• _Problem_: After finding the line containing "Click the pin stack icon" below, please output that line and each following one through the line containing "Toggle the select-all campaigns checkbox", exactly as written.

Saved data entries
'''

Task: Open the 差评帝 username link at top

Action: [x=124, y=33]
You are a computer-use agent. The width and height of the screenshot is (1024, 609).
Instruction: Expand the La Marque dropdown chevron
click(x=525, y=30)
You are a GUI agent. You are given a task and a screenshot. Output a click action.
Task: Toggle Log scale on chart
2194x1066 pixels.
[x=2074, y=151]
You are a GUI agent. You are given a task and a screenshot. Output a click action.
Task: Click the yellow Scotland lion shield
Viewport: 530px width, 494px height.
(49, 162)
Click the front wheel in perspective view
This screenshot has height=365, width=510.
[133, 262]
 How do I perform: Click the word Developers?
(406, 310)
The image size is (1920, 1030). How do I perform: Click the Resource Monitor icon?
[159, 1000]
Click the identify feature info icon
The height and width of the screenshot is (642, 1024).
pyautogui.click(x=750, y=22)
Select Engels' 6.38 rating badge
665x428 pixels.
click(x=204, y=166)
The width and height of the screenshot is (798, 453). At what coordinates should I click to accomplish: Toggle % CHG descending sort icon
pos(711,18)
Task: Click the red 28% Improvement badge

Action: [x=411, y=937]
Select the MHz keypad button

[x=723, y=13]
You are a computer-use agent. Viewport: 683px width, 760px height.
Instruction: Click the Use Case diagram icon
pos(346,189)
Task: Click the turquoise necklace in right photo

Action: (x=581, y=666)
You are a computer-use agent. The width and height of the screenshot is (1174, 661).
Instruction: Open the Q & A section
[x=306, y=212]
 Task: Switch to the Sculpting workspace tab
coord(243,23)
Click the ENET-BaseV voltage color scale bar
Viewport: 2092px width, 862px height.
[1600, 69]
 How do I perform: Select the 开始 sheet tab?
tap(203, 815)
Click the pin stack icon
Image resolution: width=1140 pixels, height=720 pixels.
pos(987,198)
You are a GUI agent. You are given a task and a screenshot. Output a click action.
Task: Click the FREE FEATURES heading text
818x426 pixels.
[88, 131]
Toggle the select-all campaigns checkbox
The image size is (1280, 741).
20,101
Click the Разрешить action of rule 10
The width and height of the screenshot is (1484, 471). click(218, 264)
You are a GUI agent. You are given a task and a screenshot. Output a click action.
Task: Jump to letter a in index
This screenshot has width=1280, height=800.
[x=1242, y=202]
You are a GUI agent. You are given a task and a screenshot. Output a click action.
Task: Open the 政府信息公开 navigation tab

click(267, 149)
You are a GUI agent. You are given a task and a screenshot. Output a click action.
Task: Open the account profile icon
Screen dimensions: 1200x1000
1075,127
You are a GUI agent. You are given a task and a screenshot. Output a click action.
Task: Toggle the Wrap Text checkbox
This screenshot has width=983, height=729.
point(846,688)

'''

• _Result for this exercise_:
Click the pin stack icon
Image resolution: width=1140 pixels, height=720 pixels.
pos(987,198)
You are a GUI agent. You are given a task and a screenshot. Output a click action.
Task: Click the FREE FEATURES heading text
818x426 pixels.
[88, 131]
Toggle the select-all campaigns checkbox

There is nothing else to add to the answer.